Q287 Paul Flynn: You will be familiar with the characterisation of the civil servant, the overriding ethos of the unimportance of being right. Those who kowtow to Ministers and say, “Yes, sir, no, sir, three bags full, sir. Would you like to walk over me, Mr Minister?” are the ones whose careers flourish and the ones who speak truth to power are the ones whose careers do not flourish. Is that true?
Sir Robert Devereux: Sir, I am trying to recognise that—
Paul Flynn: If we look at what Sir Jeremy Heywood was reported to have said, in your favour, he is supposed to have informed the Prime Minister in 2013 that he was concerned about the concerted political briefing campaign against you and all the failures in the Government’s universal credit programme. He is understood to have made clear that he did not believe Devereux should be singled out for blame for the project and that responsibility also lay with Iain Duncan Smith, the Work and Pensions Secretary. Is that true?
Sir Robert Devereux: It is true that he said those things, I guess.
Paul Flynn: Yes, Jeremy Heywood?
Sir Robert Devereux: You are quoting what he said. I don’t have the source but if that’s what he said—
Q288 Paul Flynn: We have Lord Maude coming to see us. We are very familiar with him as a witness over the years during his period of office. According to The Independent newspaper, Francis Maude and Iain Duncan Smith tried to undermine you with a media smear campaign. It was suggested that you were responsible for the various failures of the Department. Is this right, that they were trying avoid their responsibilities?
Sir Robert Devereux: The Chair can decide how you would like me to answer this.

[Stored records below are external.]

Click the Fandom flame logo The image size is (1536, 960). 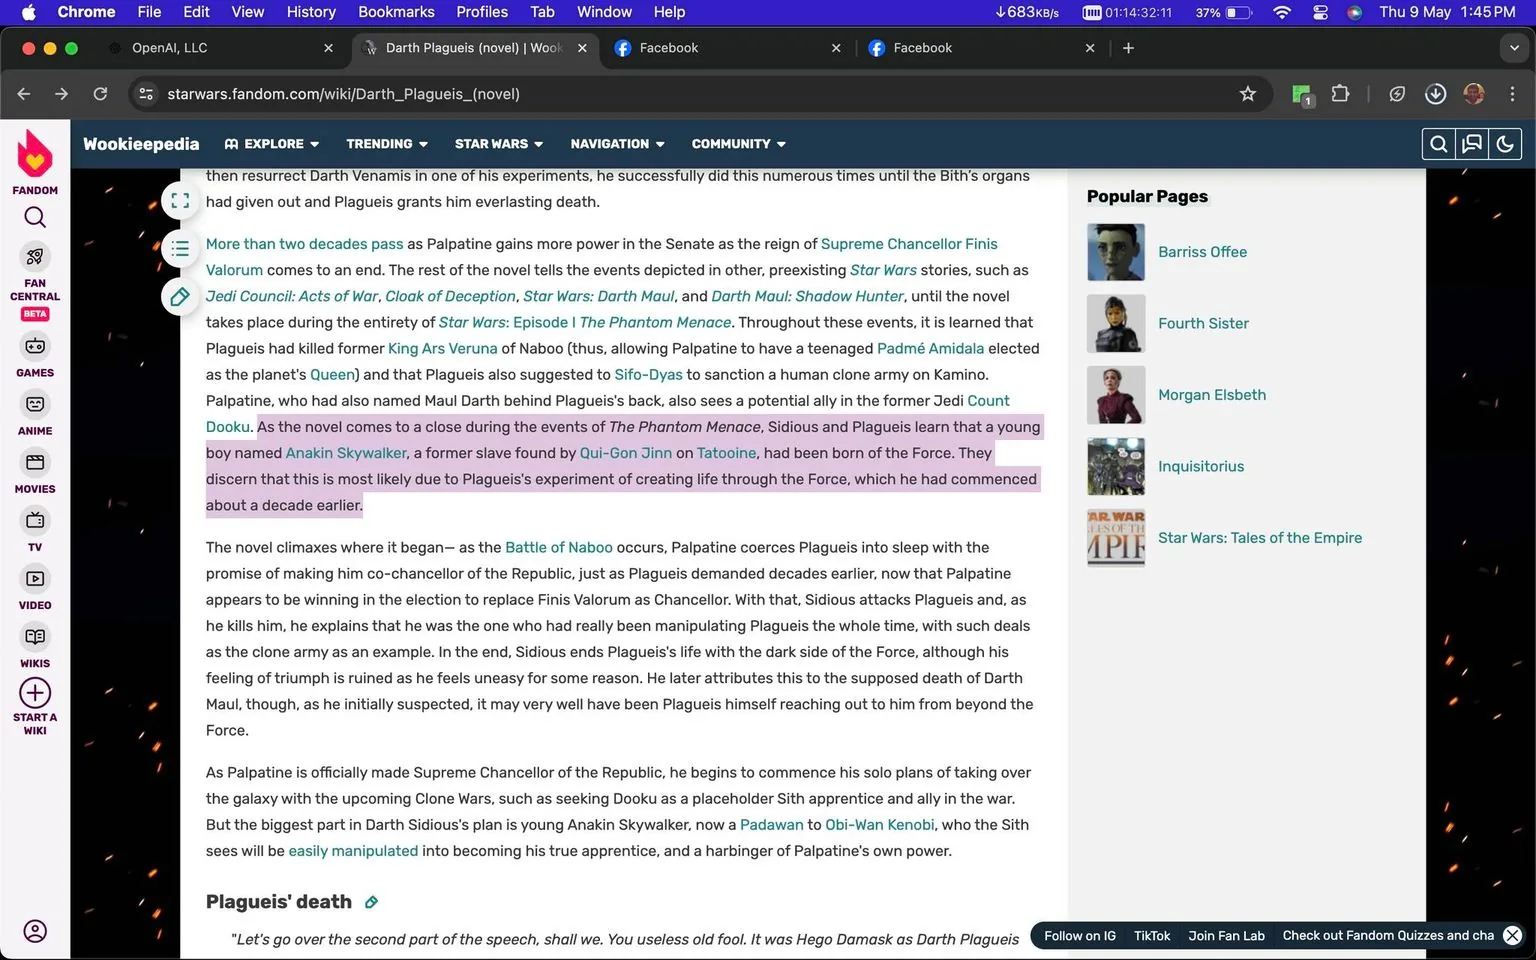(x=35, y=156)
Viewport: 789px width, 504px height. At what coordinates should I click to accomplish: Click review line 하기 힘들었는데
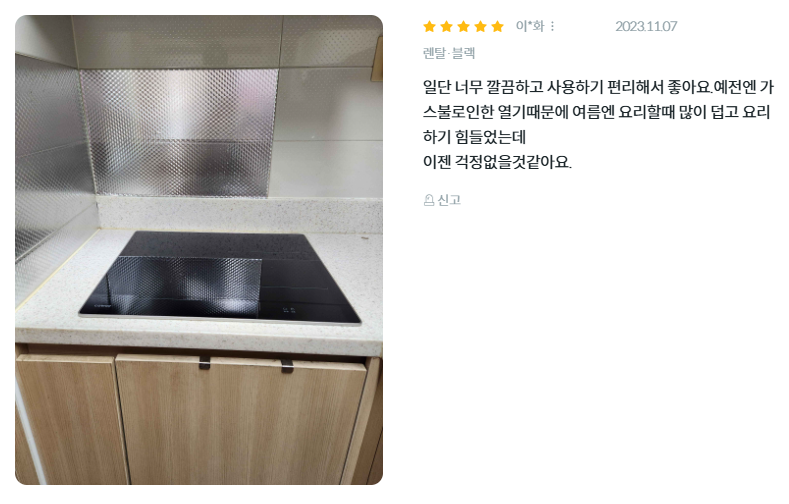point(475,137)
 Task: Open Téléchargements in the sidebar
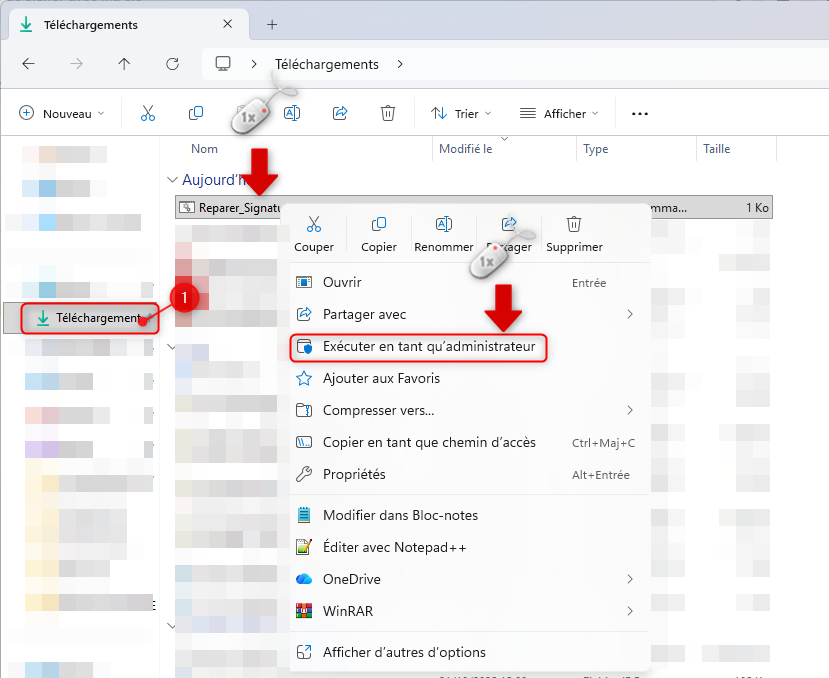coord(88,318)
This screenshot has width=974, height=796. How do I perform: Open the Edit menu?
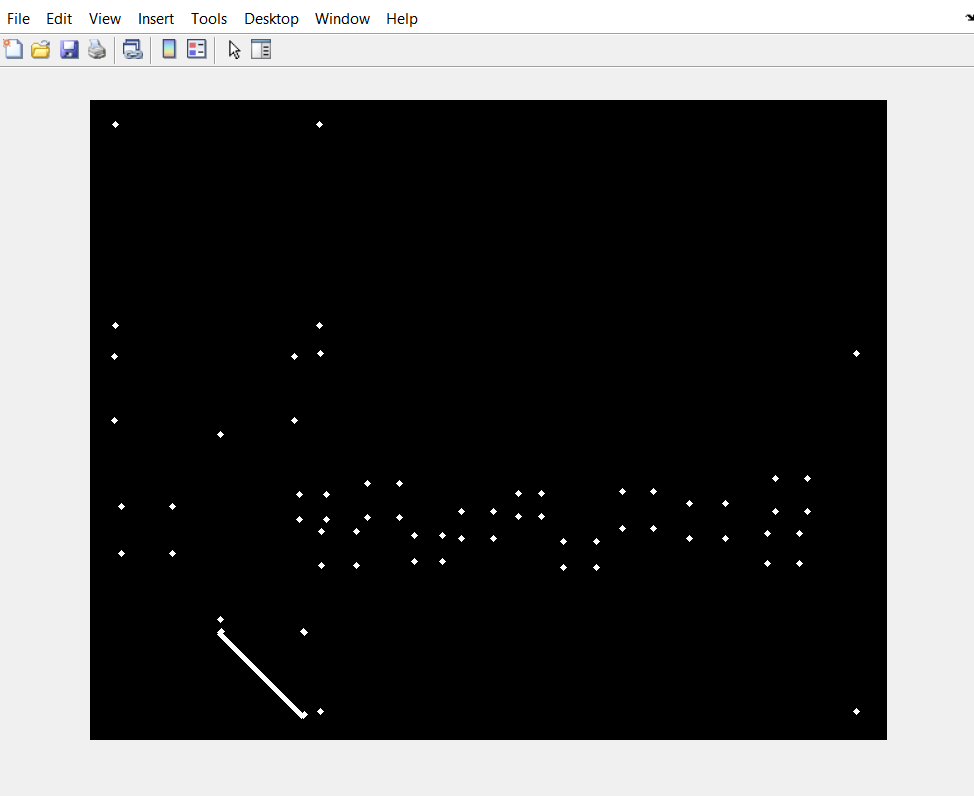(59, 18)
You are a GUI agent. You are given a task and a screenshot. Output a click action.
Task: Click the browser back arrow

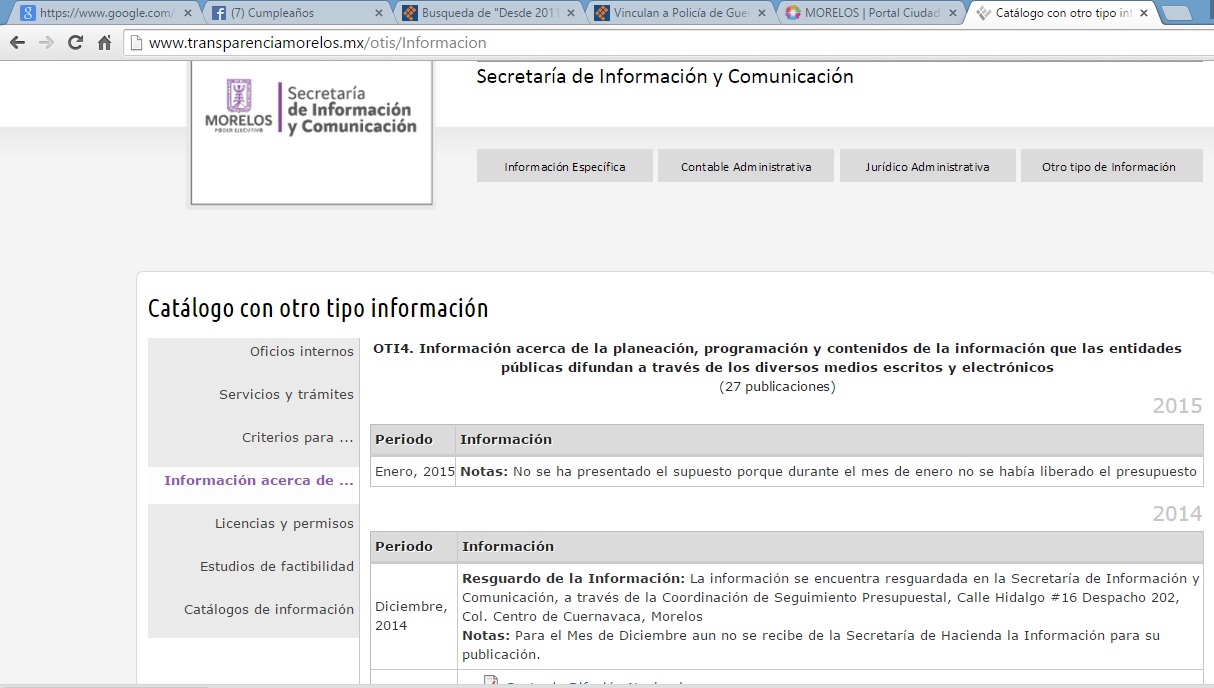coord(17,43)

We have gone to some trouble to explain that the essence of a good Permanent Secretary is the quality of the relationship, which basically is in private, with Ministers.
Chair: Mr Flynn, you were out of the room for some of this discourse, which you will have missed.

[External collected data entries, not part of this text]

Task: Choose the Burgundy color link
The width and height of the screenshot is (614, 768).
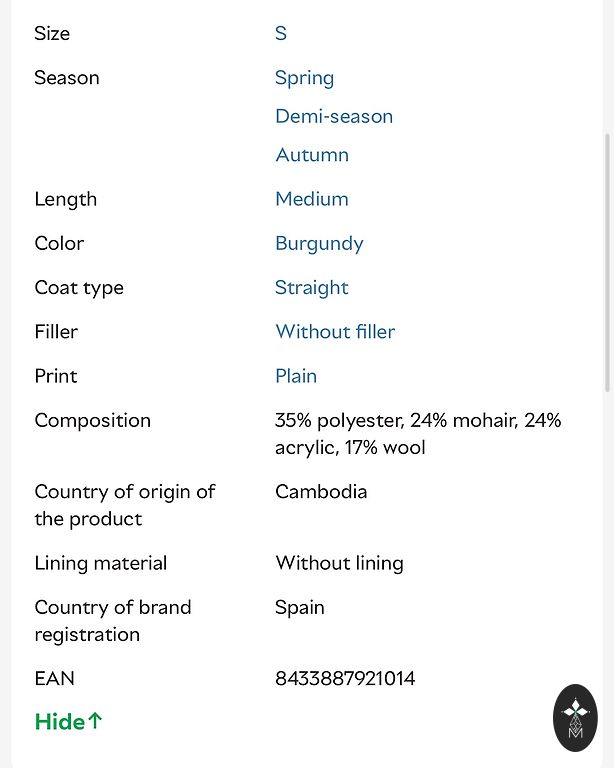Action: pos(318,243)
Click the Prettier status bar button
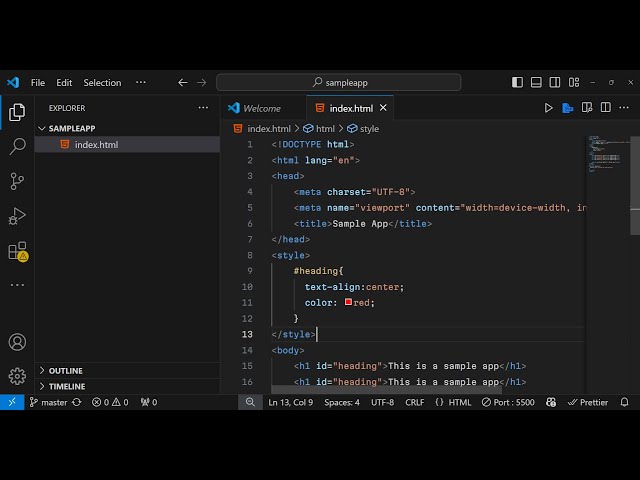 tap(586, 402)
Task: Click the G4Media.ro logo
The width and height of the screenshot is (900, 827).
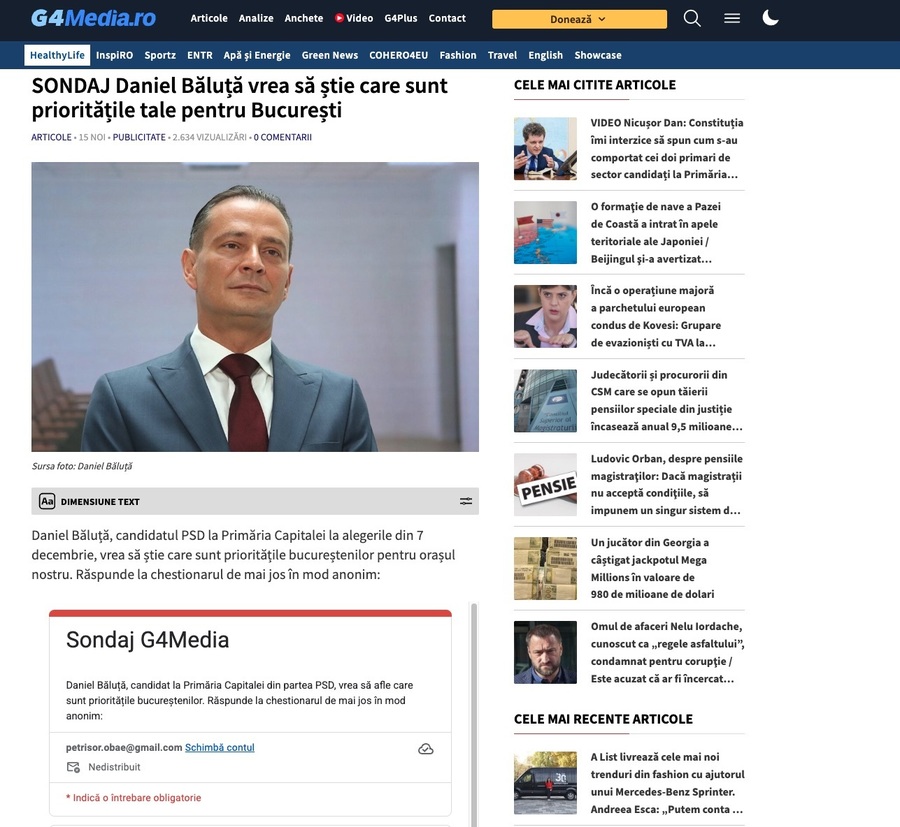Action: click(93, 18)
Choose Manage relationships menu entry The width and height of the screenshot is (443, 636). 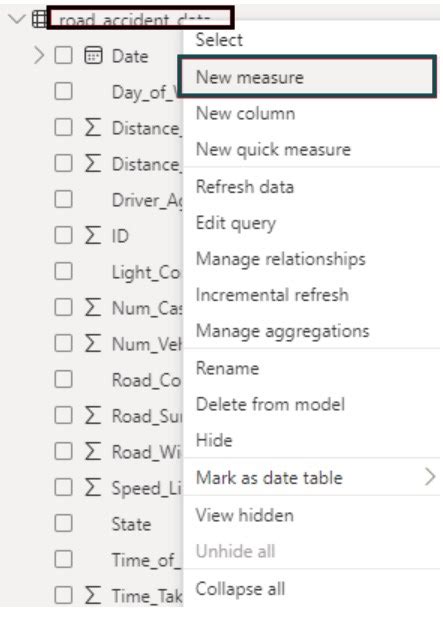click(280, 259)
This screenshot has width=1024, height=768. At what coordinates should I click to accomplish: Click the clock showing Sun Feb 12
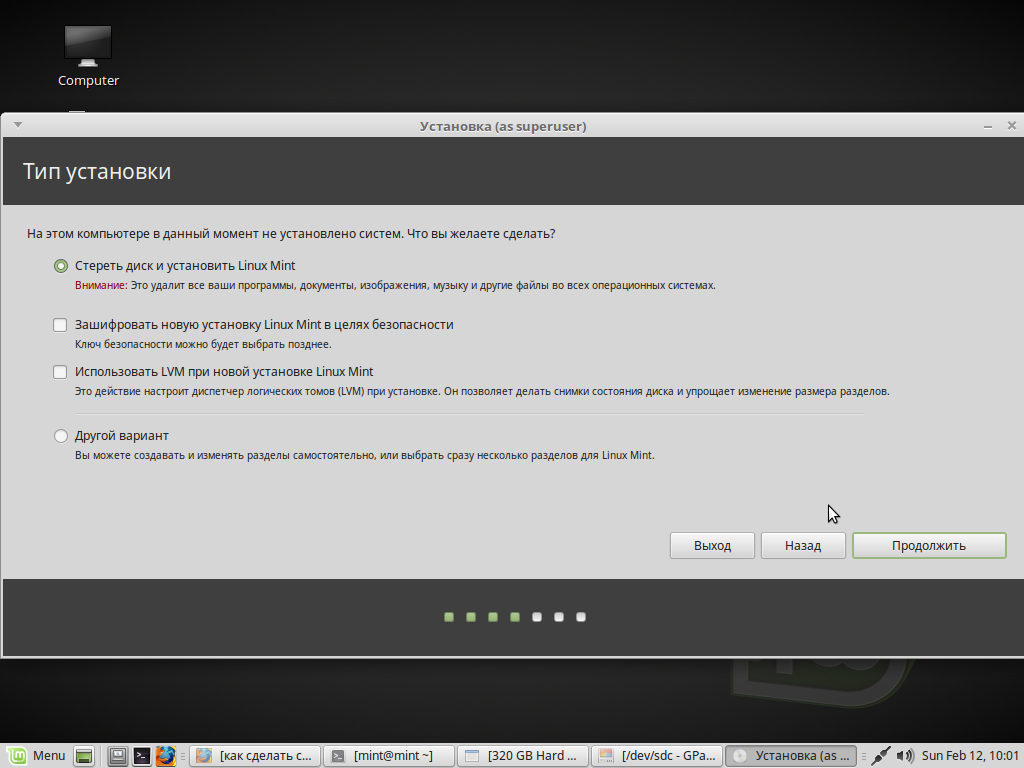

Sir Robert Devereux: As a consequence, I think it probably is not highly appropriate for me to comment on what it is that may or may not have been going on. The reality is that you can read some things in the newspapers; you can also see that universal credit is now rolling out. You can see that the Secretary of State at the time, Iain Duncan Smith, repeatedly says, “I now do it on the basis of test and learn and do it gradually” and the thing is now in a position where it is being successful.
Q289 Paul Flynn: The rollout of universal credit was foul-up after foul-up and the embarrassment of Iain Duncan Smith trying to apologise and wriggle out of any responsibilities at the despatch box. Who was responsible? We are going to talk to Francis Maude. Was it you? Was it the Ministers?
Sir Robert Devereux: I have tried to explain this and I will try once more. The Government of the day had a view that a certain way of doing this would be possible within a certain timescale. It is quite apparent that that timescale was not possible and the Secretary of State of the time is now repeatedly on record as saying that in his view the safe way to do this is to test and to learn and to make decisions as it goes along. That is the position the Secretary of State has had. The vision we were on to start with was all to do with dates and that things would be ready at a certain point.
Q290 Chair: How hard is it to create a learning environment if experimentation, iteration and reiteration are exposed to hostility every time a lesson needs to be learnt? How much more difficult is it to have the open conversations if the atmosphere is created that everything that does not go completely right is going to be jumped on from outside?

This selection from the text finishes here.